A spattering of rain. On the way home, they pass two women on a bench, whose conversation halts. Eyes flicker then avert. The chat starts up again in graver tones.

Does Caroline hear her name? She keeps her gaze at the level of her daughter’s face. “Look, a snail,” she remarks inanely.

“Nail,” echoes Pet, bending to examine it.

But her mother jerks her hand. “On we go, the rain’s coming.”

Caroline doesn’t care what people say, not for herself. There’s an automatic searing of the cheeks at moments like these; occasionally on waking, a leaden sense of her fate that presses her against the pillow. But no shame. What time in her day has she for shame?

“Nail,” cries Pet again, squatting to reach for something that looks very like dog dirt.

“Time for cocoa,” says Caroline, hauling her onto her hip with one arm.

Fallen.
It’s not like in the novels, or on the stage; it’s as ordinary as darning. What has Caroline ever done but what she had to since she was nineteen and she found herself alone with a nine-year-old brother to raise? The road never seemed to fork. She’s put one foot in front of another, and this is where they have led her, this moment, fat drops of rain falling into her collar, as she rushes along the blotched footpath with Pet laughing on her hip. Onward, onward, because backward is impossible.
Fallen,
like leaves that can’t be stuck back on the trees again.

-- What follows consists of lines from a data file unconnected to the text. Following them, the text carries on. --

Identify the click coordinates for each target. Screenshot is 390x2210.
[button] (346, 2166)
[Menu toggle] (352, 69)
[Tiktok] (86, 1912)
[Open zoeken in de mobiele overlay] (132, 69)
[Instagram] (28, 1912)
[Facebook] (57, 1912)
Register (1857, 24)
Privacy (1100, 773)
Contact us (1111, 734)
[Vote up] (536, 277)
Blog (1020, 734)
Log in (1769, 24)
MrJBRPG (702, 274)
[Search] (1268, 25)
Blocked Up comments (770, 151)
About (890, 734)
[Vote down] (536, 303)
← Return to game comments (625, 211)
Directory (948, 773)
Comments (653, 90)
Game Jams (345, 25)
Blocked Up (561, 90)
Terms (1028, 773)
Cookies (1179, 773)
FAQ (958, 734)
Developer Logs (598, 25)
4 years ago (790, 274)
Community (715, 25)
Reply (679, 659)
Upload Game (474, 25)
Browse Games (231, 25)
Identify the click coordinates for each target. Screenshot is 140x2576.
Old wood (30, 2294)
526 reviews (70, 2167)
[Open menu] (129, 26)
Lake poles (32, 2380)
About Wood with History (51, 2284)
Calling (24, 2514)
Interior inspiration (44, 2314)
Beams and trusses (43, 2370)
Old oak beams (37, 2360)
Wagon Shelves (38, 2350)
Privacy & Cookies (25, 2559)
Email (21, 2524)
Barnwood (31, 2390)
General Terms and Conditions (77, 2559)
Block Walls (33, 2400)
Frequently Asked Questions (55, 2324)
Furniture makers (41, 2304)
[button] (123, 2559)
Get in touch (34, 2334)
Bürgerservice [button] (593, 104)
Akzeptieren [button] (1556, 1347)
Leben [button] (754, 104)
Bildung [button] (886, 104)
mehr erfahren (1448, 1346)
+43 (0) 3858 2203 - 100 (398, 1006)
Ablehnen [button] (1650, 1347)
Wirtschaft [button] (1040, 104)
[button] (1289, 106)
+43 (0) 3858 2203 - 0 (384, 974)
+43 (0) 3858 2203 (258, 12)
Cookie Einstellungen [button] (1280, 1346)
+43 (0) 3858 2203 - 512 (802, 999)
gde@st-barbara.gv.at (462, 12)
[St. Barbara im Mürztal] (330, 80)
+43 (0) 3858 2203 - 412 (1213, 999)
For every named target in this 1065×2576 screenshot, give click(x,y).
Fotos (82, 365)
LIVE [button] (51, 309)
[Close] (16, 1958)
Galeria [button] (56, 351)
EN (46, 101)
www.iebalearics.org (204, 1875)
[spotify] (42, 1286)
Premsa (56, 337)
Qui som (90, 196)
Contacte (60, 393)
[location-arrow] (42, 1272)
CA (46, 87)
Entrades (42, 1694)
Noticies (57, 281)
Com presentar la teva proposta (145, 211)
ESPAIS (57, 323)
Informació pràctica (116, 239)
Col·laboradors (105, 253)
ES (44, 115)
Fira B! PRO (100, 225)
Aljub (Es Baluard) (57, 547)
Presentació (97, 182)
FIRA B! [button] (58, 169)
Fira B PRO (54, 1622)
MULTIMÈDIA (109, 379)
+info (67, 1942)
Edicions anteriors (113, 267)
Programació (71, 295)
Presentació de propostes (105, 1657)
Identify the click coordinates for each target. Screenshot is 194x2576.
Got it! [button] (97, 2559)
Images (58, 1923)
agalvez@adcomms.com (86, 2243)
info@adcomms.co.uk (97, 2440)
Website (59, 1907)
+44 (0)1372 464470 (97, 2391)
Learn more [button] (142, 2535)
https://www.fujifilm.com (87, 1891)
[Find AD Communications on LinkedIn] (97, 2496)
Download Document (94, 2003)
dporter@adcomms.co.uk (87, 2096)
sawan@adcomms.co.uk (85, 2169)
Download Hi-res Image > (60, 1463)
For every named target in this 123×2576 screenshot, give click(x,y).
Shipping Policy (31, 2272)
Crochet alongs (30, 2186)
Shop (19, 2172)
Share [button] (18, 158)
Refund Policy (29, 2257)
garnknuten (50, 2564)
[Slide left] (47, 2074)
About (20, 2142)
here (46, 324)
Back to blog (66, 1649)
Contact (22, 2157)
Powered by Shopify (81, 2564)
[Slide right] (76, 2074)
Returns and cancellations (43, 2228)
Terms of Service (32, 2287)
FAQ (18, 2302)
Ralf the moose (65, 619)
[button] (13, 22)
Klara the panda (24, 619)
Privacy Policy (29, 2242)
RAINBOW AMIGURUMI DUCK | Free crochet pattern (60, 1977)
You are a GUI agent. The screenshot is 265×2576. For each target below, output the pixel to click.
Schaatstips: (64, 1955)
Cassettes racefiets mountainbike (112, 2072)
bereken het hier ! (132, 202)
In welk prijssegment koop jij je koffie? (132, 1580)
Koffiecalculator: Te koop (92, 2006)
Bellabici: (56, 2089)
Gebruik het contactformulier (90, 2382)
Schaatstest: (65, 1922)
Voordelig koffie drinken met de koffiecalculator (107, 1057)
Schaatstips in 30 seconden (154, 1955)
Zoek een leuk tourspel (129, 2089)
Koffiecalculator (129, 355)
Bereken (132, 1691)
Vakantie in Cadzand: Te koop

And it strikes Caroline now that everything the child learns is a step closer to misery. When will Pet begin to register the neighbors’ words? At four? Five? Coming home with her face streaked with knowledge:
I heard a bad word.
Cruel misnamings of what she is, or rather, what her mother is; the falsity of fact. And what will Caroline tell her then? What fiction, what feeble justification? She wishes absurdly that Pet would stay light enough to carry on her hip; would shrink, in fact, falling back month by month into the plump oblivion of infancy.

At home, the afternoon goes smoothly: a small mercy. The girl takes Pet up for a nap, while Caroline glances at yesterday’s paper.
STOWAWAY FOUND ACCIDENTALLY STIFLED IN SALT BARREL THREE DAYS OUT FROM LIVERPOOL,
says a headline; Caroline winces, and turns the page. She screws up her eyes to read tiny advertisements for items she can’t afford.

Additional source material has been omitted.